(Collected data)

== == ==

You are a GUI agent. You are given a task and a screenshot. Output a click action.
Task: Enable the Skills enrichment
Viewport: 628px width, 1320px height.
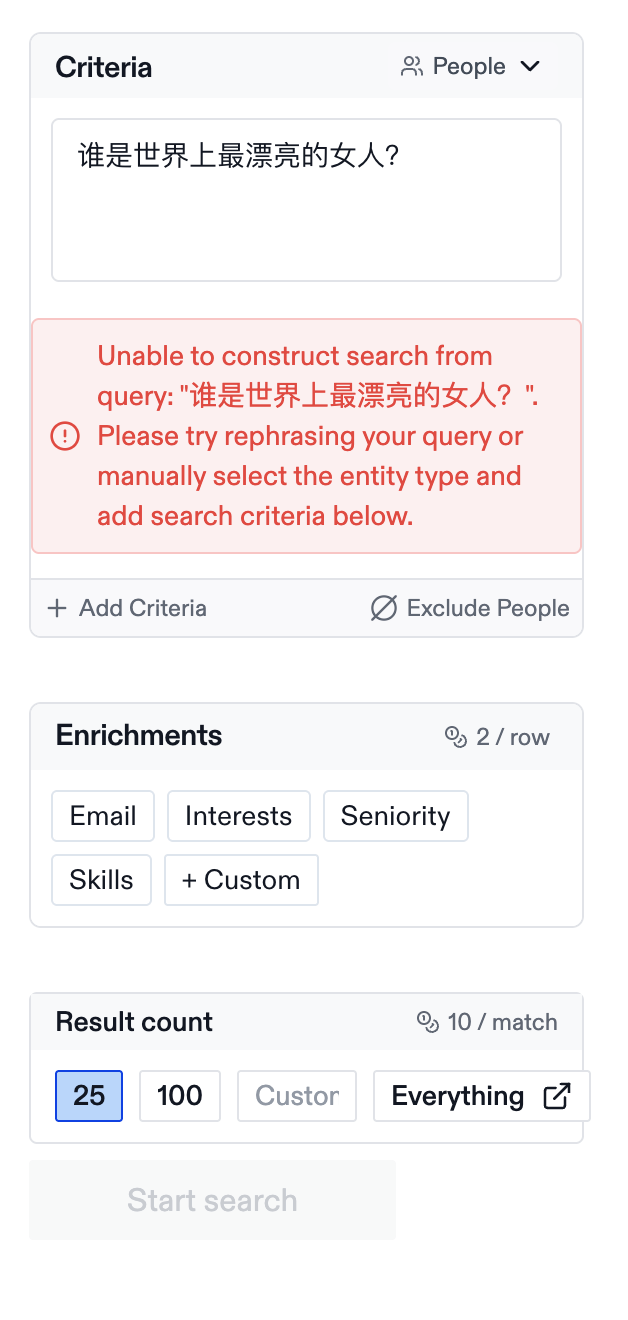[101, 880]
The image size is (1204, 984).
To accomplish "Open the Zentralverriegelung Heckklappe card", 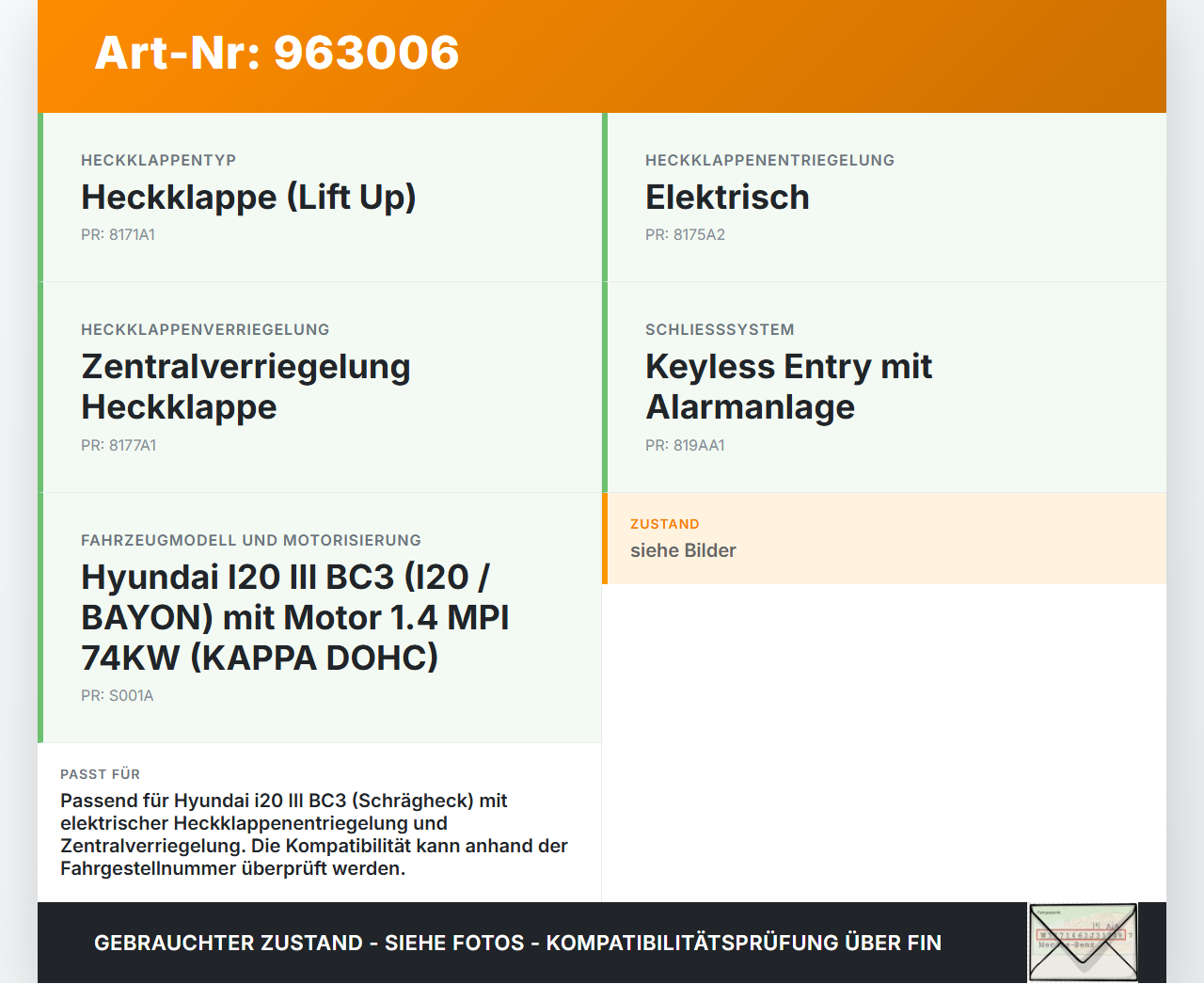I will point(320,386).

== == ==

Your answer must be the exact lines of the records from the first one through the line containing "The image size is (1204, 984).", with no pictures in it.

> [Answer for the task]:
You are a GUI agent. You are given a task and a screenshot. Output a click action.
Task: Enable the Skills enrichment
Viewport: 628px width, 1320px height.
[101, 880]
The image size is (1204, 984).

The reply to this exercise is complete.